Senior Cliff Dwellers 1938



It was the graduation year for Joe and John Compton, Polly Carpenter, John Womack, Sarah McGinnis, Duke Hill, Eula Mae Gamble, Coble Tate and 21 others, all of whom you’ll meet again in this yearbook.
There were stirrings of war in Europe. Hitler was in the headlines, and was named Time’s Man of the Year. (Mussolini is mentioned in this yearbook).

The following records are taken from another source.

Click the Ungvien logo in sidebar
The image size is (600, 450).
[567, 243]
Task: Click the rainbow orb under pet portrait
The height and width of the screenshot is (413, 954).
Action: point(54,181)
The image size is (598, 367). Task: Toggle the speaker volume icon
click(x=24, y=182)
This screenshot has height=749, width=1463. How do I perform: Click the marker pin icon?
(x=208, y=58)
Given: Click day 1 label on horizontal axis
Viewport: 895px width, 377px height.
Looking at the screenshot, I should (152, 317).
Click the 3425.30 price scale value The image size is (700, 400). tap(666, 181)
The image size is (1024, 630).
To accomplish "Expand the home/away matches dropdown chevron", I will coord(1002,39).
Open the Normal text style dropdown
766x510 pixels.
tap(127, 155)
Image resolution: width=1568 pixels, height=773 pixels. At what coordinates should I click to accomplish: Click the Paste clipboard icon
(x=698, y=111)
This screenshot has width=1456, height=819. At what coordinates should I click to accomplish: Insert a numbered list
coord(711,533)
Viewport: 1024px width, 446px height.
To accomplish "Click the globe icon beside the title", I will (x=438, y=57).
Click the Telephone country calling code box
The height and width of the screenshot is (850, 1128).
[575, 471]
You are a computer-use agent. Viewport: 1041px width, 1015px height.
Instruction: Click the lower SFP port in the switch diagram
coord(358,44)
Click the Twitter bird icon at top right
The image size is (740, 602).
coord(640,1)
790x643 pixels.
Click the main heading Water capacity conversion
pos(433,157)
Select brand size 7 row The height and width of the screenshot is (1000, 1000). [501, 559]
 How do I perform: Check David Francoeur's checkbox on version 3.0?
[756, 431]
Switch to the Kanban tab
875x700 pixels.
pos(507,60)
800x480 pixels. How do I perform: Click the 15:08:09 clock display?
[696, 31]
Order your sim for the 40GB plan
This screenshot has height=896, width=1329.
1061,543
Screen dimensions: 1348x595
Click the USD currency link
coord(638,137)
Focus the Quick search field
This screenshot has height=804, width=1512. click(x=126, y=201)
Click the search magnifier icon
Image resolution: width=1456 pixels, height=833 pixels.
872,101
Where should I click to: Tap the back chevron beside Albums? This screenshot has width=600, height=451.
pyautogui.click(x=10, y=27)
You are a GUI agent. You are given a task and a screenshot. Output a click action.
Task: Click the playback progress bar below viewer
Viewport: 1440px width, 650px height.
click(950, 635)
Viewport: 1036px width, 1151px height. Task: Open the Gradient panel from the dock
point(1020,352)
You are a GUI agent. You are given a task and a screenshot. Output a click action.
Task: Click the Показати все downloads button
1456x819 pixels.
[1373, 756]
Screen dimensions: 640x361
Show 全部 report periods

That year was about midway in the Golden Age of radio, with Jack Benny; Amos ‘n Andy (five nights a week at 7:00); Burns and Allen; Fibber McGee & Molly; Edgar Bergen with Charlie McCarthy (ventriloquism on radio!); Fred Allen; Mr. Keen, Tracer of Lost Persons; Kate Smith and so many others. Roy Acuff joined the Grand Ol’ Opry in 1938. That fall, on Halloween, Orson Wells, in his famous “War of the Worlds” broadcast would scare our recent graduates nearly to death, along with most everybody else.
The top five favorite movie stars were Shirley Temple (for the fourth year in the row), Clark Gable, Sonja Henie, Mickey Rooney and Spencer Tracy. Popular songs that year were “Alexander’s Ragtime Band,” “A-Tisket A-Tasket,” “Thanks for the Memory,” and “Whistle While You Work.” Singing those songs were Ella Fitzgerald, Martha Tilton, Helen O’Connell, and a host of others.
FDR, now in his second term, had as his vice president a crusty old Texan, John Nance Garner, who said the office “wasn’t worth a pitcher of warm spit.” No one remembers anything else he said.
Some smokers preferred to roll their own from tobacco in little cloth bags (Golden Grain, Bull Durham) or slender metal cans (Prince Albert); other bought ready-mades like Lucky Strike, Camel, Old Gold, Chesterfield (“Not a cough in a carload!”), Spud (one of the early brands with menthol), Kool, Phillip Morris and many others. No filter tips back then.
In 1940, for his master thesis at UNC, school principal H. C. Beatty did a study of Cliffside graduates for the years 1934-1940 (available on this web site). It showed that, of the 27 graduates (10 boys and 17 girls) of 1938, three went to college (two boys, one girl); eight went to work in other communities (three boys, five girls); and 16 remained in Cliffside (five boys, 11 girls).